▶ Brief
For this task, output every entry below exactly and omit the pictures.
───── Study material ─────
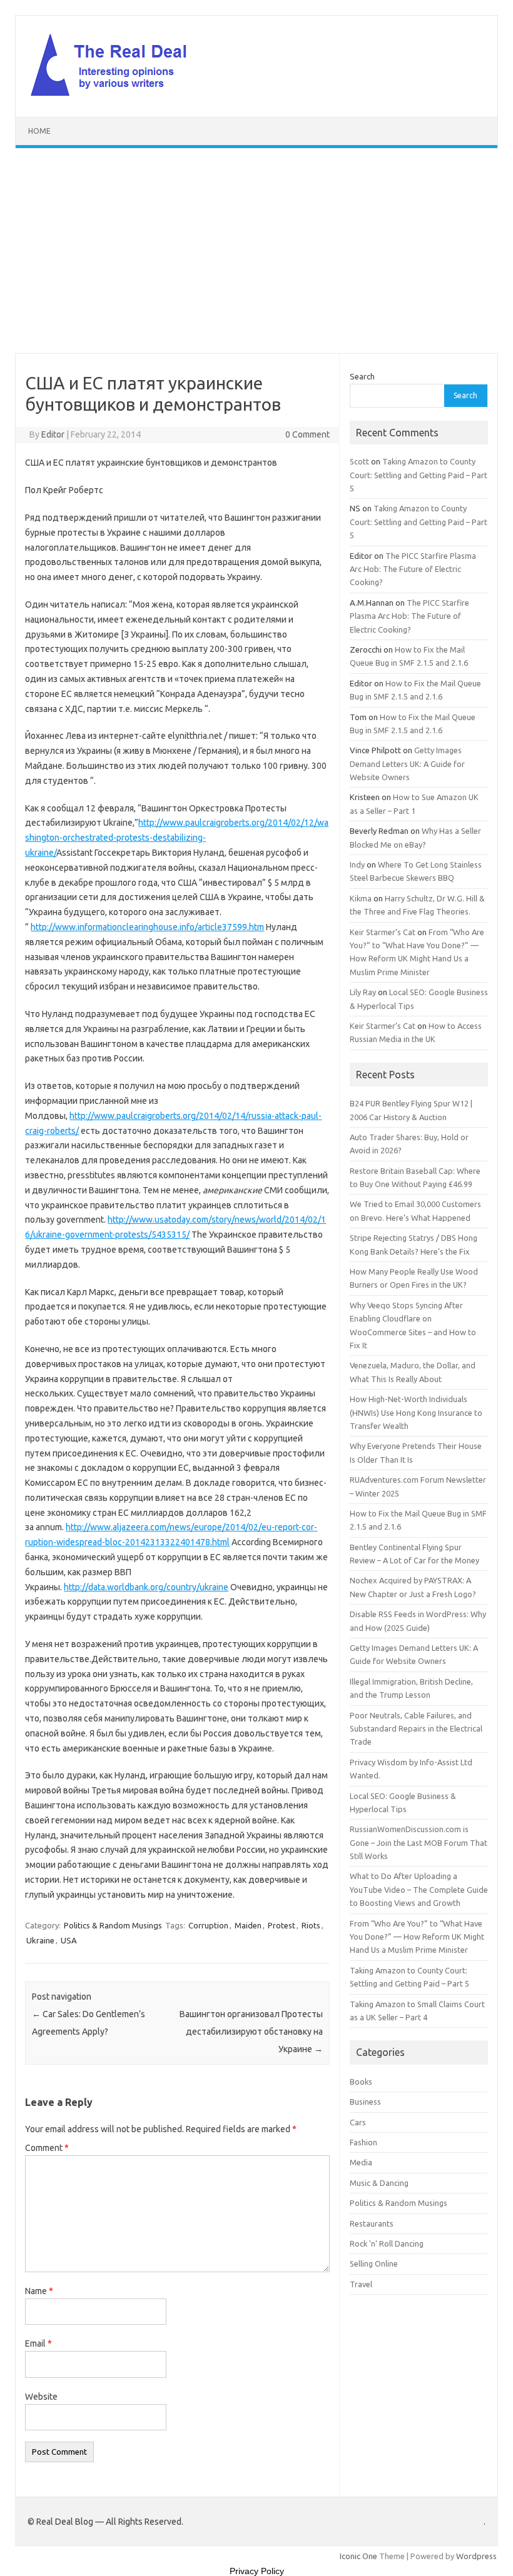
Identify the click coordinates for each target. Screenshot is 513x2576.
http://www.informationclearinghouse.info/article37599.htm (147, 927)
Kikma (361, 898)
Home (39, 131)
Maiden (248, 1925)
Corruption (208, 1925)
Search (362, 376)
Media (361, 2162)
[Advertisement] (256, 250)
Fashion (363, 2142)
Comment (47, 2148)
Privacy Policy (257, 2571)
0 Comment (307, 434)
─────
▶ Reply
Identify the click coordinates for each target. Screenshot is 513x2576.
http://www.informationclearinghouse.info/article37599.htm (147, 927)
Kikma (361, 898)
Home (39, 131)
Maiden (248, 1925)
Corruption (208, 1925)
Search (362, 376)
Media (361, 2162)
[Advertisement] (256, 250)
Fashion (363, 2142)
Comment (47, 2148)
Privacy Policy (257, 2571)
0 Comment (307, 434)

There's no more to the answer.